Sächsischer LKV Mit differenziertEM angebot

Einen Schritt zur Sicherung seiner Zukunftsfähigkeit hat der LKV bereits 2017 mit einer Reform der Gebührenordnung vollzogen. Ausgehend vom „Goldstandard“ der Prüfung – elf Mal im Jahr aller vier Wochen früh und abends je ein Gemelk – wurden insgesamt 48 ICAR-zugelassene Varianten der Prüfung eingeführt, unter denen jeder Betrieb nach seinen Ansprüchen und seiner Zahlungsbereitschaft wählen kann. „Wir haben damit das differenzierteste Angebot aller LKV in Deutschland“, betont Hilger. Die Gebühren bilden die tatsächlichen Kosten ab und sind damit fairer geworden. Gewinn macht der LKV mit der GERO/MLP nach wie vor nicht.

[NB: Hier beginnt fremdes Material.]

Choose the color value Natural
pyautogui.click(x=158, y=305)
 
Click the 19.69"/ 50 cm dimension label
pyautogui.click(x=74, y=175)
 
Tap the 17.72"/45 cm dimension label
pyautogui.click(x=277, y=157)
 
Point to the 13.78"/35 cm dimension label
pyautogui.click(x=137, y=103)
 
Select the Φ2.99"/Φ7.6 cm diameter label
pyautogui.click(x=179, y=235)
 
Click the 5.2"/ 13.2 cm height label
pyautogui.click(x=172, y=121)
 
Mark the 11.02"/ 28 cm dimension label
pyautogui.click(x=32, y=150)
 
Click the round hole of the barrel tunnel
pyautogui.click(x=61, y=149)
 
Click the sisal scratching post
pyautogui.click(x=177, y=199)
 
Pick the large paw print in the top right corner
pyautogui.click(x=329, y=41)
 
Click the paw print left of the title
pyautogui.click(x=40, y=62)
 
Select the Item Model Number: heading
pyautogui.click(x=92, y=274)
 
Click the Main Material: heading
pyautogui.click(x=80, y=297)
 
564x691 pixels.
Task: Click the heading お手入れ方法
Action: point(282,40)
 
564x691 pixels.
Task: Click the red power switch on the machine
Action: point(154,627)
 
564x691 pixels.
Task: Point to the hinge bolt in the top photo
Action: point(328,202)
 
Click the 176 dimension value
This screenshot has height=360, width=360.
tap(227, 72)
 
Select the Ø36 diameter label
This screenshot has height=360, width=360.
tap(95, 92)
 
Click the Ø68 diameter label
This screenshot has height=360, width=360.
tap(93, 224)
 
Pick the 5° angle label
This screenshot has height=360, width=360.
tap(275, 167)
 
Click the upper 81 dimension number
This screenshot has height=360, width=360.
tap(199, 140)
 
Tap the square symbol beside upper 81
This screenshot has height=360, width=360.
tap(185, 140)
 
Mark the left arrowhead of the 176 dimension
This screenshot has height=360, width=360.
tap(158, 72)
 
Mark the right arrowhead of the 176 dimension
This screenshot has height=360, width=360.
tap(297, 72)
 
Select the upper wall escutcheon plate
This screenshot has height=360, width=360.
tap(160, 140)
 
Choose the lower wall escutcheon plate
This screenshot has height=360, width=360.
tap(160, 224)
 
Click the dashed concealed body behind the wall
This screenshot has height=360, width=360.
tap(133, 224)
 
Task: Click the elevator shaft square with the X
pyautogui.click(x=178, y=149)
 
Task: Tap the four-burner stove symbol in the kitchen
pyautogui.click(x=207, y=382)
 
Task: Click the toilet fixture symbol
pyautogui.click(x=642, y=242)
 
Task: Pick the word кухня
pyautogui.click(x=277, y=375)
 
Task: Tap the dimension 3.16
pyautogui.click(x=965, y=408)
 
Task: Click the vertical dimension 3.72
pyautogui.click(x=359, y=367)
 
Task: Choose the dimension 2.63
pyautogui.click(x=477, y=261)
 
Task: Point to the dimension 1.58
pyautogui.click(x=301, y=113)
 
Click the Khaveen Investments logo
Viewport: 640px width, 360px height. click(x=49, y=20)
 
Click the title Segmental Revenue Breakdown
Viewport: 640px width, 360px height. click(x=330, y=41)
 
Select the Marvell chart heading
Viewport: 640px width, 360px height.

Über die Zukunft der GERO/ MLP entscheidet indes auch die Politik. Aktuell wird sie über eine Förderung der Gemeinschaftsaufgabe „Sicherung der Agrarstruktur und des Küstenschutzes“ (GAK) mit maximal 10,23 Euro je Kuh/Jahr bezuschusst. Ein Wegfall hätte gewiss spürbare Folgen. Die Evaluierung der Förderung durch das Friedrich-Loeffler-Institut kam indes zu einem positiven Ergebnis. Die Einrichtung empfiehlt die Fortführung der Förderung.